Kazimierz Cieślik, radny I kadencji, wiceprzewodniczący Rady Miasta w latach 1990-1994, przypomniał m.in. o filmie dokumentalnym, upamiętniającym płockich bohaterów stanu wojennego. Drętkiewicz był inicjatorem powstania filmu, choć nie chciał być "na liście płac". Współpracowali przy tym przedsięwzięciu w latach 2010-2011. - Pan Andrzej bardzo to przeżywał. Chciał, by wszyscy, którzy byli zaangażowani w "Solidarność" mogli być tam uwiecznieni - mówił K. Cieślik.

Jolanta Krzemińska, wiceprezydent Płocka w tamtym czasie, zwróciła uwagę, że Andrzej Drętkiewicz był wybitnym samorządowcem, który porządkował miasto jak dobry gospodarz.

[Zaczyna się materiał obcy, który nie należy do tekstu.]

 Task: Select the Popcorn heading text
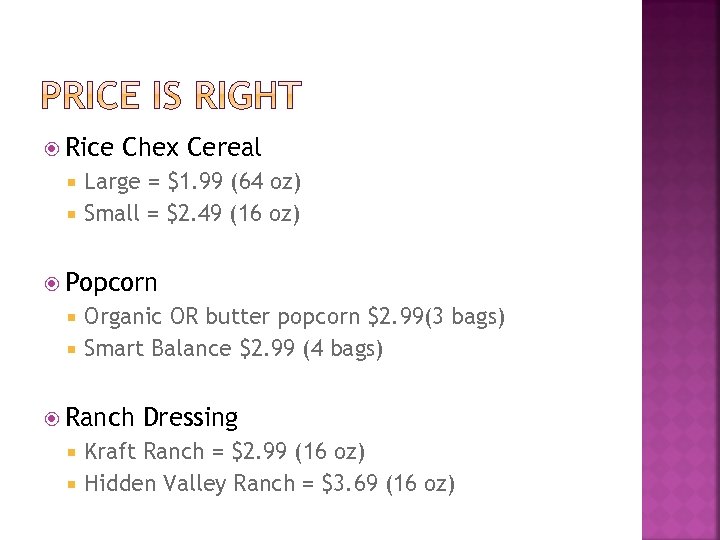(112, 283)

- Tak ja dobry ojciec w domu, robi najpierw rzeczy ważne. Najpierw był remont, potem tzw. igrzyska. Może na te igrzyska zabrakło trochę czasu, bo jego kadencja się skończyła. Pewnie miałby spore pole do popisu z pieniędzmi unijnymi. Pomagało mu to że był bezpartyjny. Wywodził się z nurtu solidarnościowego, ale nie zapisał się do żadnej partii. Może dzięki temu łatwiej było mu pracować ze wszystkimi. Od nas wymagał sporo, chociaż od siebie najbardziej. W zarządzaniu miastem i kierowaniu zespołami ludzkimi dużą wagę przywiązywał do szacunku wobec mieszkańca. Premiował tych urzędników, którzy potrafili się uporać z pismami od mieszkańców w porę - wspominała J. Krzemińska.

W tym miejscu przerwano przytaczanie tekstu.